For this systematic review the information available in the literature regarding invasive oral procedures conducted in patients under APT was appraised. And only 5 studies were found eligible in accordance with the inclusion criteria, nonetheless, there is a vast number of observational studies that in spite of not answering to the question posed in this review, render relevant knowledge to the topic. The scarcity of randomized clinical trials may well be attributed to the ethical dilemma generated by the possibility that patients, that have no indication to be enrolled in a trial, could be assigned to an intervention that puts them at risk of major adverse outcomes.
It is important to note that only one of the included studies in this review considered patients under dual APT (21), therefore the results mainly portray the effects of ASA suspension. It is possible to conclude for these patients that the currently available evidence is not sufficient to settle that the suspension of the APT leads to a beneficial effect over hemorrhagic events prevention. Given the available methods at disposal for perioperative bleeding control, it would be advisable to keep the APT unaltered in attention to the associated risks of its interruption and foreseeable consequences.

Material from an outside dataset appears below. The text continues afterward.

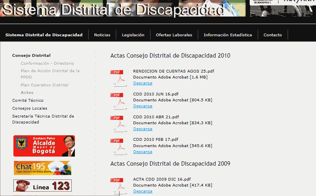
Task: Download CDD 2010 FEB 17.pdf via Descarga
Action: tap(143, 152)
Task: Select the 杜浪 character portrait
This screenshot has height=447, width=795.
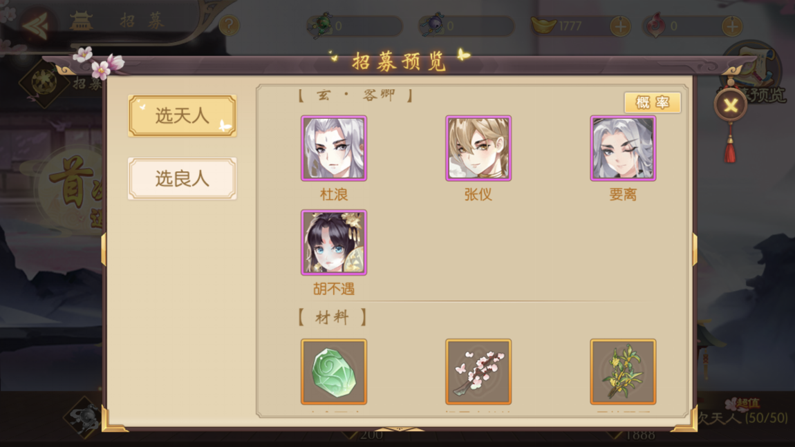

There is even less existent evidence relative risk of bleeding with other drug than aspirin or dual APT (32,33). Dézsi (10), described an increased bleeding time in patients under dual APT with clopidogrel or prasugrel, in contrast with the patients under aspirin monotherapy (10). What is more, it has been reported that patients with combined anticlotting drugs and aspirin elicit an increased risk of suffering postoperative complications (33). Accordingly, the management of this patients requires additional considerations.
The present systematic review exhibits limitations regarding the number and quality of the included studies. Studies with a bigger sample size and better design are necessary in the future. This encompasses, better methodological quality in order to reduce the risk of bias, elimination of confounding variables and a clear definition of the parameters required to evaluate hemorrhagic events, so as to obtain results with broad clinical applications, allowing the evidence to effectively underpin clinical practice.